What is being asked: The expected output is an exact copy of the lines from the one containing "Task: Select the Mitre Saws cell" through the final line of the entries below, with no images.

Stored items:

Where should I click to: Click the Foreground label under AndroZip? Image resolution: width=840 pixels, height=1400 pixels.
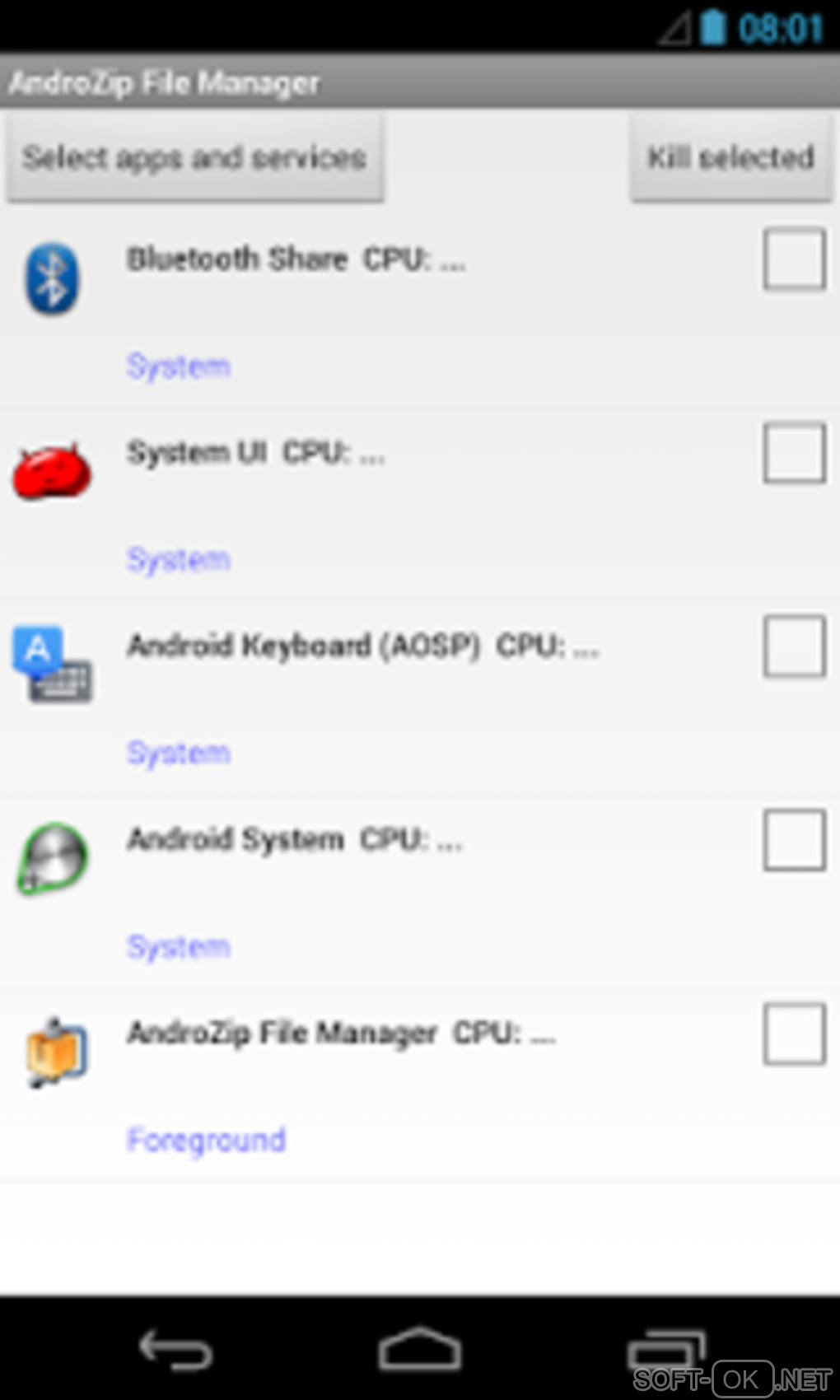[x=206, y=1141]
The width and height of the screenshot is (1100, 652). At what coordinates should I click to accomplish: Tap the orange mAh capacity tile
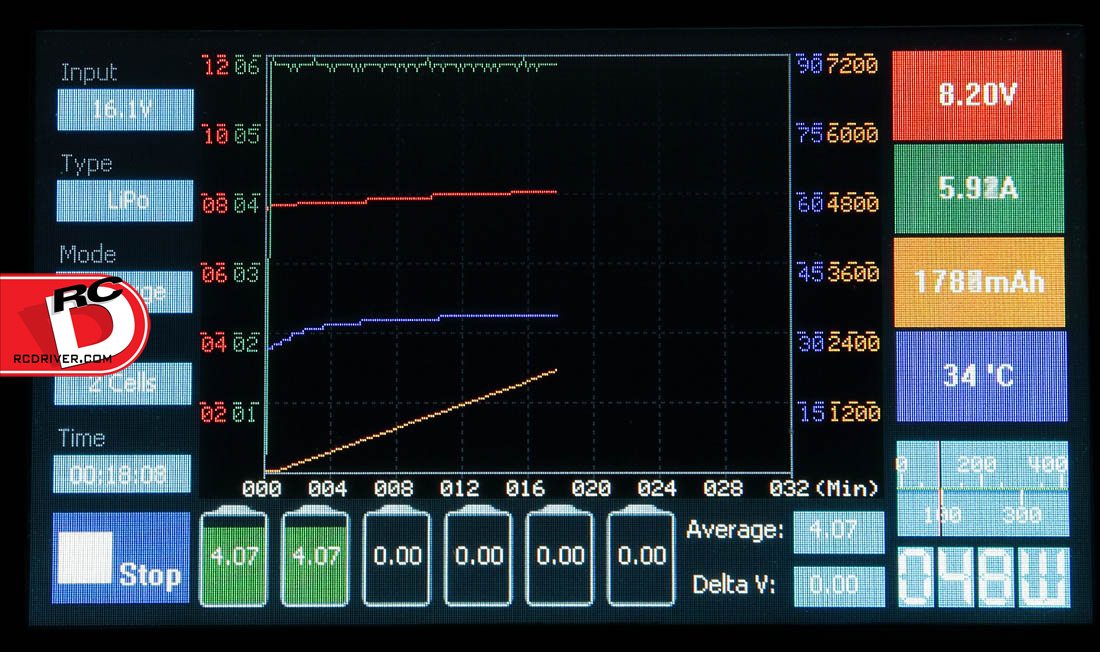point(977,282)
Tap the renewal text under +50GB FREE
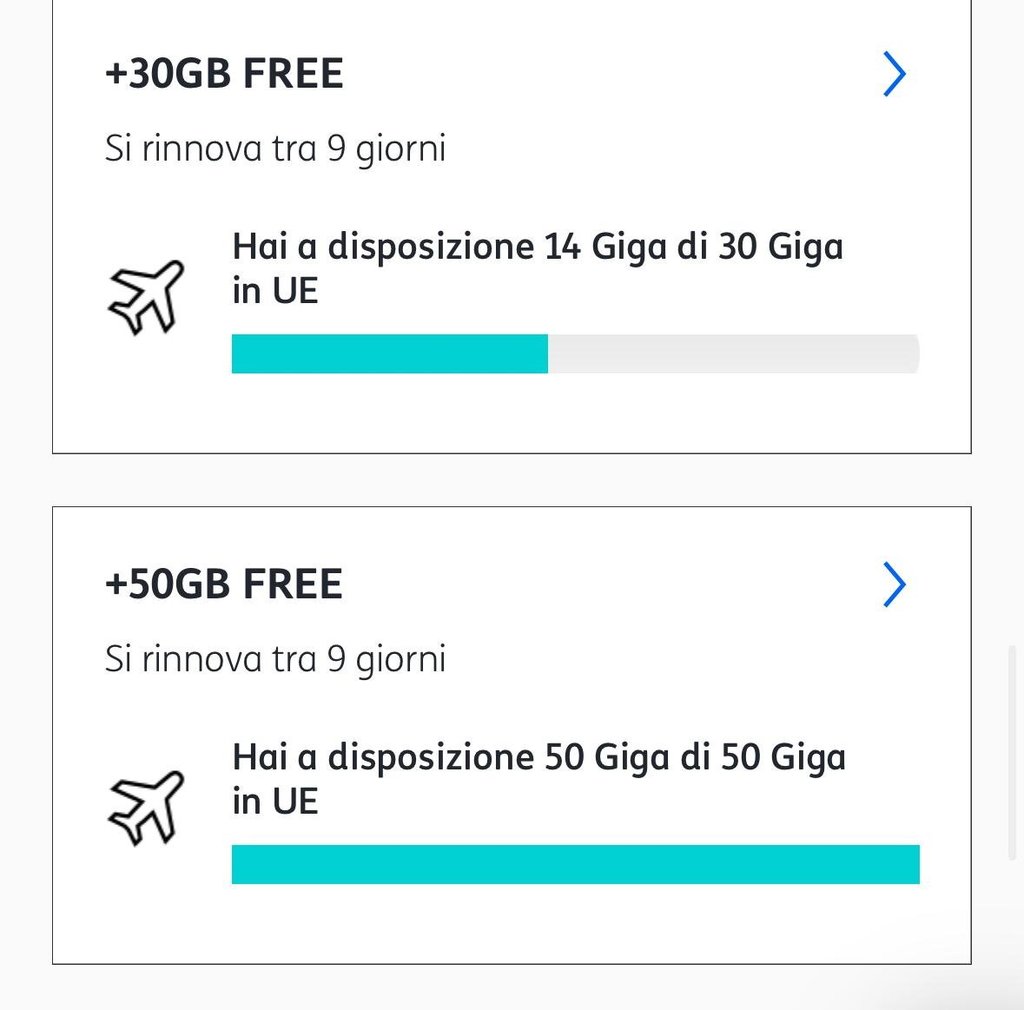This screenshot has width=1024, height=1010. click(275, 659)
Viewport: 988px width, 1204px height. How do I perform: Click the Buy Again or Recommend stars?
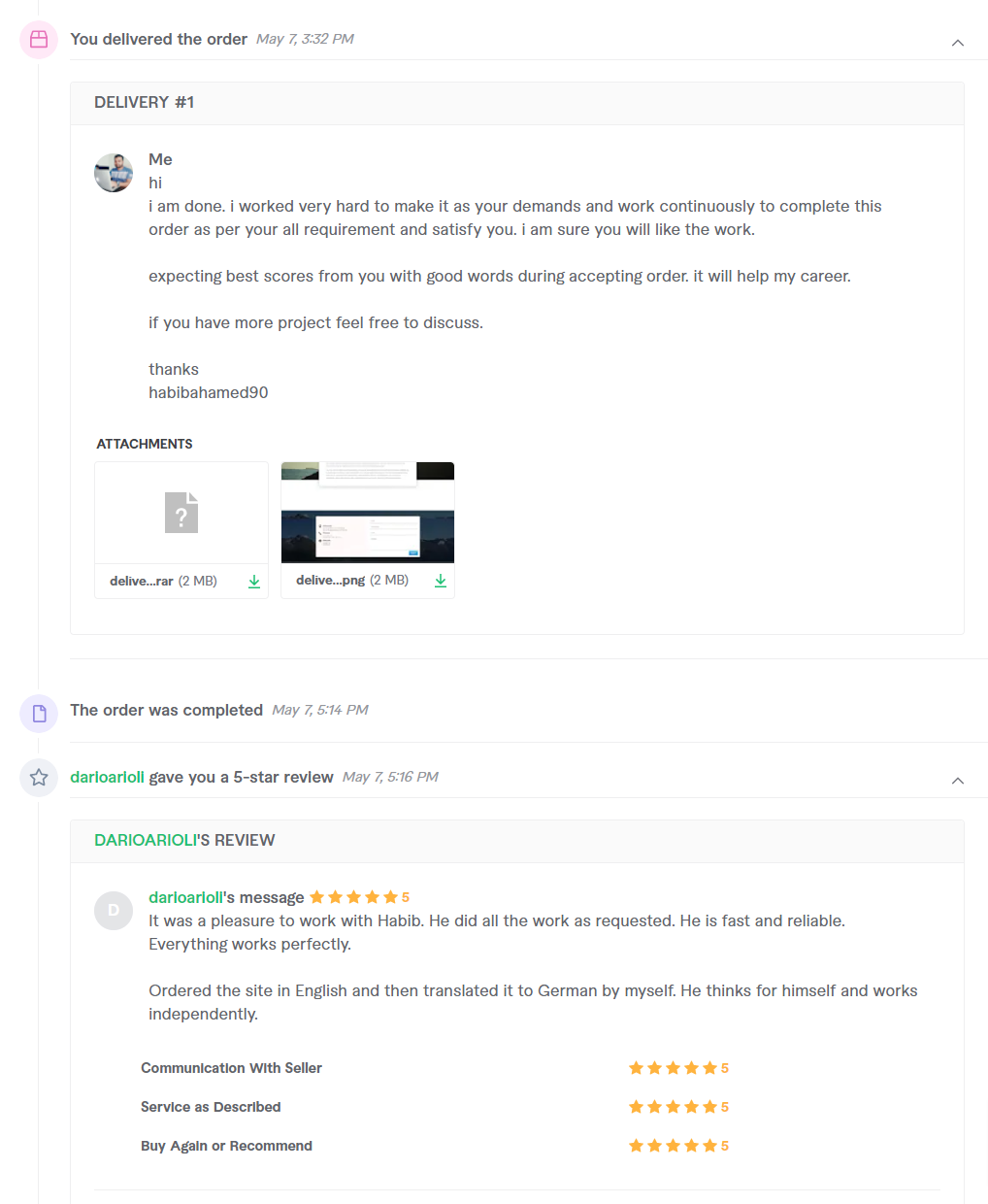coord(677,1146)
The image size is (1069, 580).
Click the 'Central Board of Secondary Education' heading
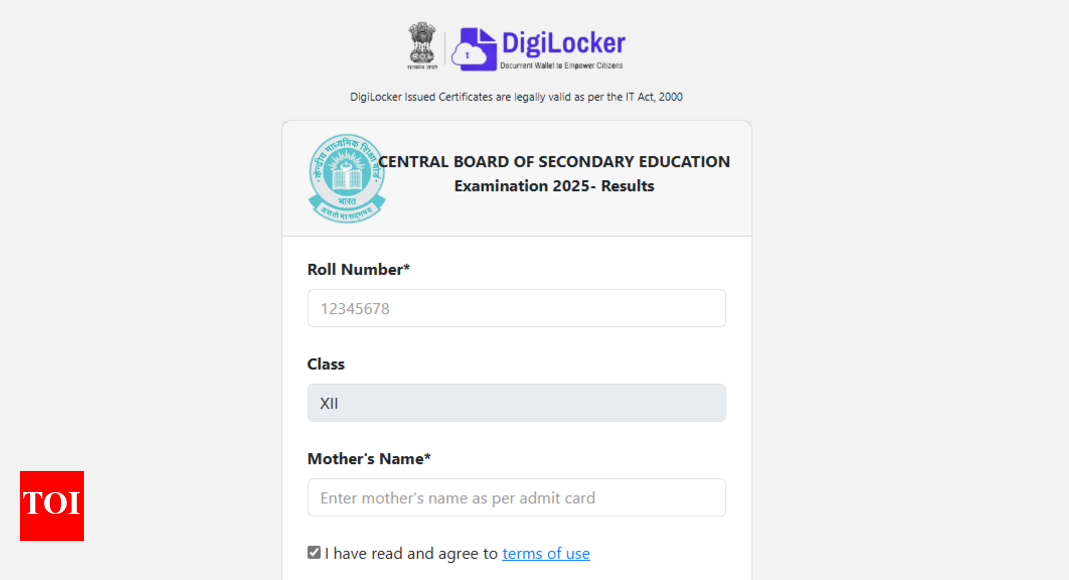pyautogui.click(x=555, y=162)
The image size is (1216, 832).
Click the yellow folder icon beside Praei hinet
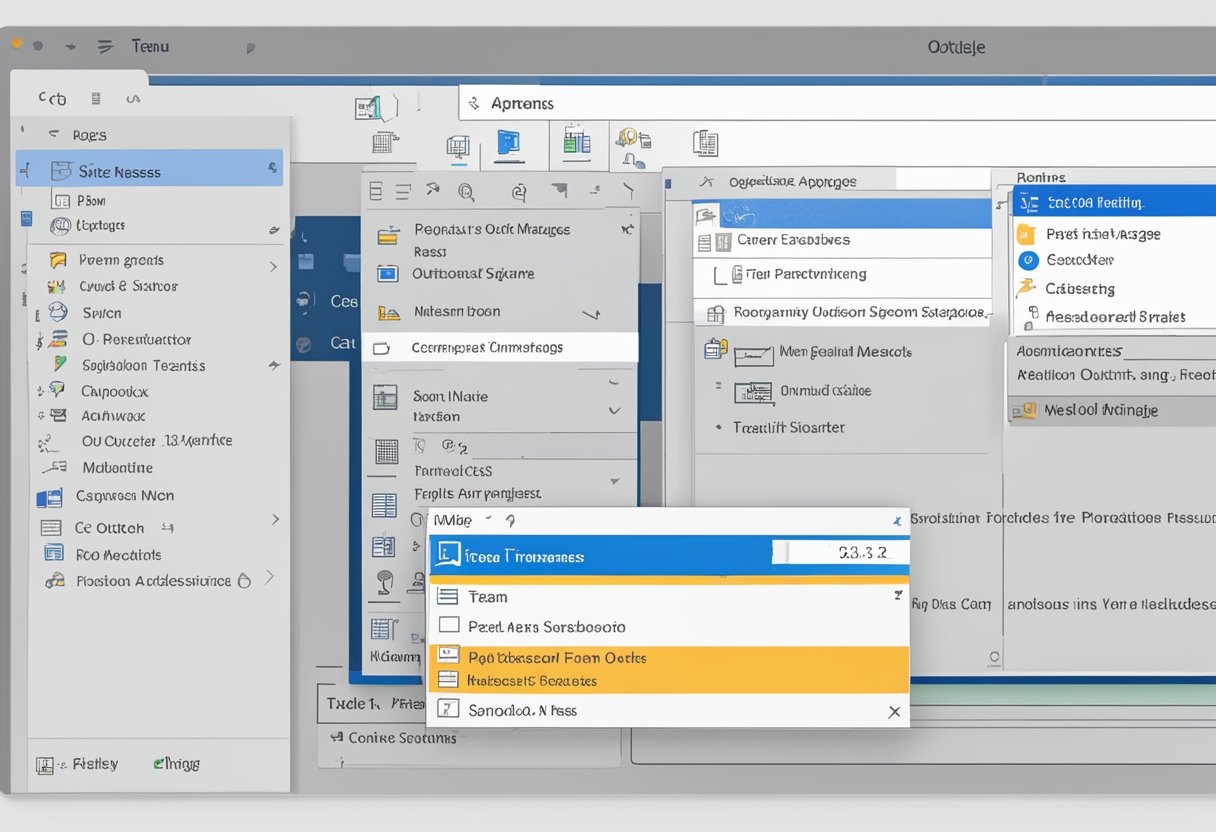click(x=1026, y=234)
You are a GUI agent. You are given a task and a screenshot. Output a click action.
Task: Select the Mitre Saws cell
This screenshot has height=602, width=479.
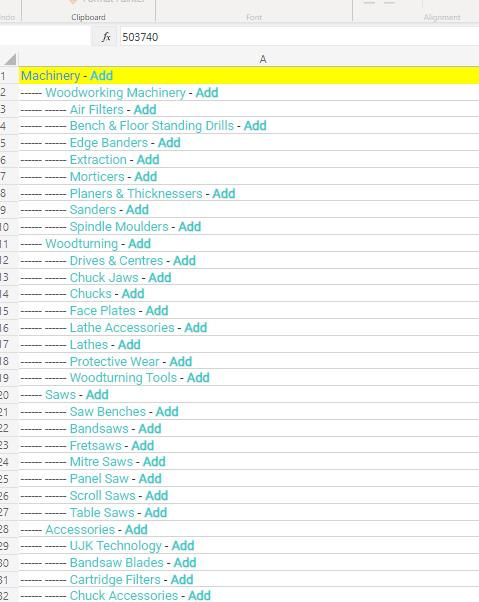(248, 461)
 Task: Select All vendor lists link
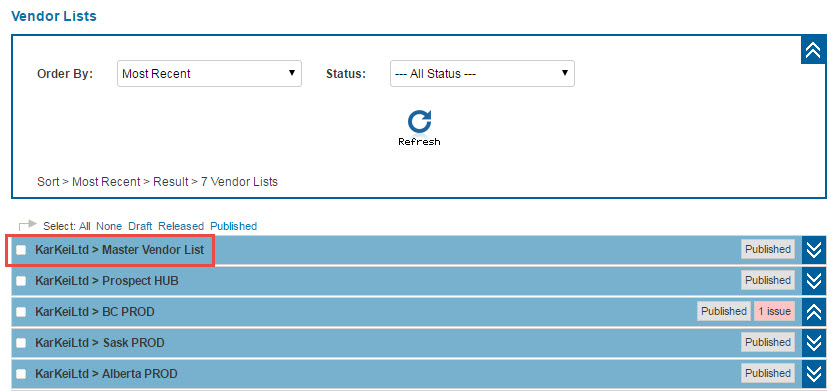coord(85,226)
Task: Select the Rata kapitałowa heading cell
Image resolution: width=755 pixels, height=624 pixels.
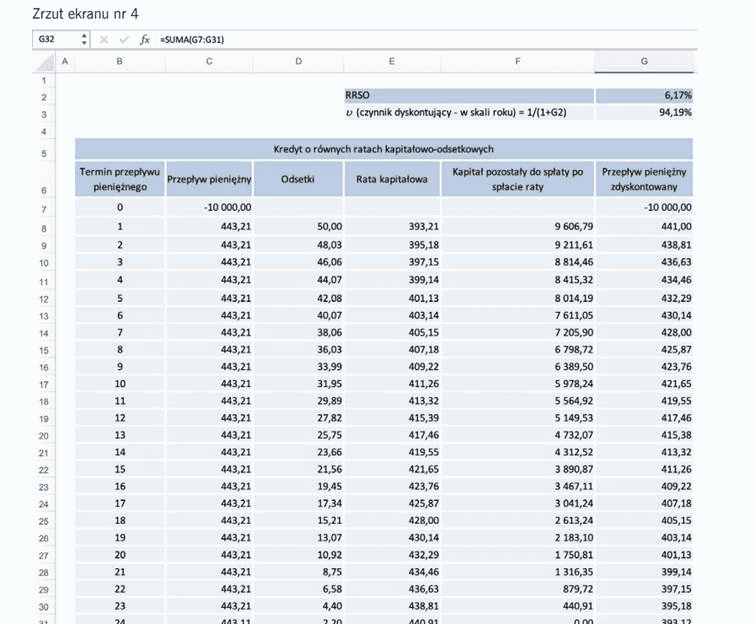Action: 392,179
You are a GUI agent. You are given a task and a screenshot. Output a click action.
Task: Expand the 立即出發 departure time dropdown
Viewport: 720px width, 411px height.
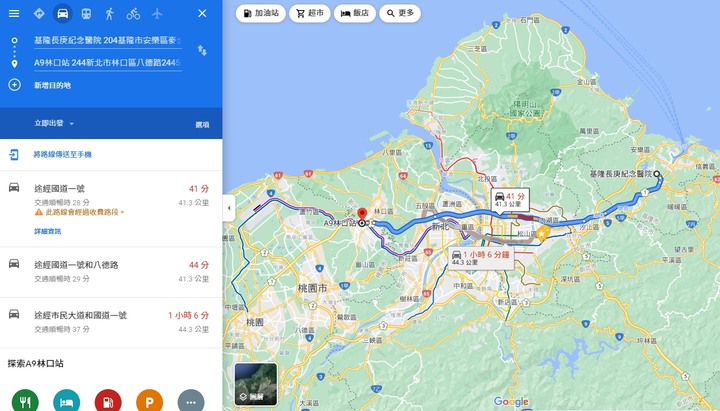(54, 124)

Answer to the problem:
Task: Select the Mitre Saws cell
This screenshot has height=602, width=479.
(248, 461)
 Task: Select All vendor lists link
coord(85,226)
Task: Select the Rata kapitałowa heading cell
Image resolution: width=755 pixels, height=624 pixels.
Action: 392,179
You are a GUI agent. You are given a task and a screenshot. Output a click action.
Task: Expand the 立即出發 departure time dropdown
Viewport: 720px width, 411px height.
(54, 124)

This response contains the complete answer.